Sunday, February 8, 2009

"My Daddy's b-day is MY b-day too!"

Feb. 6th is really the date of this posting...I've had 2 FULL days of work and errands, and hadn't had the chance to sit down and WRITE. But my thoughts were on ONE thing on this day: HOW BLESSED I AM TO HAVE MY DADDY.

It was his birthday, and I think that, in a way, it's all our (my siblings and me) birthdays too, as we all have little parts of him in us. He is literally the source of our existance ;)Isn't that soooo deep in itself?!

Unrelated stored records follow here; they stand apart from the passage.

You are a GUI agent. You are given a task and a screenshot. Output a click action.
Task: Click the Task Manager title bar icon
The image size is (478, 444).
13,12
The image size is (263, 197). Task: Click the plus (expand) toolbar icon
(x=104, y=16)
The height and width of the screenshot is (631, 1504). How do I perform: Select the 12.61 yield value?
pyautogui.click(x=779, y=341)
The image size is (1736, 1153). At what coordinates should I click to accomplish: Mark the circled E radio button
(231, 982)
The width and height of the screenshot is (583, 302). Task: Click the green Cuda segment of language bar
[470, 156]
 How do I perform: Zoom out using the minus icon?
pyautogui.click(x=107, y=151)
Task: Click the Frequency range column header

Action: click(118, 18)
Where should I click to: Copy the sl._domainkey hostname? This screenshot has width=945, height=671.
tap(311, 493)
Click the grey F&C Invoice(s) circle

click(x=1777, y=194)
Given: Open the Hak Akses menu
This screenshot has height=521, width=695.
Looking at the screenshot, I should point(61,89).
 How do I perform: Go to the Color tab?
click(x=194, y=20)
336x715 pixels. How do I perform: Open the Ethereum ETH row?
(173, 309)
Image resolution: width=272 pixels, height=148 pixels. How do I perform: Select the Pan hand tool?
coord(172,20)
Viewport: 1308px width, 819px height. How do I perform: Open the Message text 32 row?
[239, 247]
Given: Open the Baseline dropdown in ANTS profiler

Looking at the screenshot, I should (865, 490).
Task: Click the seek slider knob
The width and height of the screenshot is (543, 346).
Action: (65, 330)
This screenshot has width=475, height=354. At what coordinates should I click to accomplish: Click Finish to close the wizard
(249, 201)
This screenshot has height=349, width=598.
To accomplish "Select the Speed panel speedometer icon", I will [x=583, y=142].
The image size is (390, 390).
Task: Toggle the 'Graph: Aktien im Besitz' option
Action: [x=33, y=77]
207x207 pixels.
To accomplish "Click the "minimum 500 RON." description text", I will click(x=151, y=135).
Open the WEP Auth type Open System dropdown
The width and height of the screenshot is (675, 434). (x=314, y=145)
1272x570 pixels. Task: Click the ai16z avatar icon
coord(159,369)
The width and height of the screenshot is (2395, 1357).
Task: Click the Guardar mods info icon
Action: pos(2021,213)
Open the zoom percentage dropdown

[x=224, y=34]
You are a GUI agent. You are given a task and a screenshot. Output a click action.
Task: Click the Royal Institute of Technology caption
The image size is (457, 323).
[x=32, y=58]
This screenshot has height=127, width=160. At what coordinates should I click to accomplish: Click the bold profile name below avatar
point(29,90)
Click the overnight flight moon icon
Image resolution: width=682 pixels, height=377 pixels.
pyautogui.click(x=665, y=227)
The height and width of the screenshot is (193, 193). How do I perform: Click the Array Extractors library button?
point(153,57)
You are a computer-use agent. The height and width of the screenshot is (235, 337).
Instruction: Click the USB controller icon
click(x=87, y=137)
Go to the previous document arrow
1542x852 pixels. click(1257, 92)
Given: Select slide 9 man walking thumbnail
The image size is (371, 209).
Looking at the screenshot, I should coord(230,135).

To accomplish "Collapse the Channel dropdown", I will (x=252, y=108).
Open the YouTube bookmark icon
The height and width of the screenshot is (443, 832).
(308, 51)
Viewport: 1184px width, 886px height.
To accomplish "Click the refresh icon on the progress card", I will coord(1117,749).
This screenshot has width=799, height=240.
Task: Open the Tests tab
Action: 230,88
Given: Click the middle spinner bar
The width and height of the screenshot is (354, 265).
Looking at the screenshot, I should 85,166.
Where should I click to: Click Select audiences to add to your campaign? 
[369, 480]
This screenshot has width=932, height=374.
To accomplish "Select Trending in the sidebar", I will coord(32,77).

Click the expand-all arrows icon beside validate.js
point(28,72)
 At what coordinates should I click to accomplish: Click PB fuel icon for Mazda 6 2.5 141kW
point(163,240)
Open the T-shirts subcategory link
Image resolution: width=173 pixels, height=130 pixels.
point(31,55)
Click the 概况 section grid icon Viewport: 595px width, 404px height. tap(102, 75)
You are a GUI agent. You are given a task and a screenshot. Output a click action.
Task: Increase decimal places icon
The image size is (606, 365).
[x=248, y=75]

He'll probably be shocked when he reads this, but I feel that my daddy holds a mystery. Nothing scary! :) It's just that as far as I can remember, daddy's been a righteous man, who loves playing by the rules, doing things "by the book", not one to socialize much, and a great seller at work but a man of few words at home; a bright minded man who will solve any difficulty at home or for anyone who needs his help, and who always has a right answer ready for any question asked. I grew up with a huge admiration towards my daddy...I KNEW something was very RIGHT about him! But as the years passed, and I grew to learn more about the world and our human nature, I pondered, things shouldn't be SO RIGHT about him............there's got to be something HUMANE!

I have a lot of qualities in me that reflect HIM...and as I've learned of my imperfections along the way, so I've reasoned that he must own his share, too. For a while, it became hard to come to terms with this reality, but as I once heard somewhere, "Parents are just kids trying to be adults". :) Isn't that interesting in the craziest of WAYS?! And when I think about it that way, I feel a renewed thankfulness... :)

But the mistery is somewhat surfacing ;) A couple of months ago, I found a treasure chest full of old photos and love letters. The letters where written from young daddy to young mommy, and the photos were of those times. My daddy was so loving and so tender in these letters...so in love! But it wasn't about the love, really...whatever I felt had something to do with himself, his own person. His way of expression in the letters made me see someone I didn't really know; someone I really liked and felt so connected to! It was my young daddy....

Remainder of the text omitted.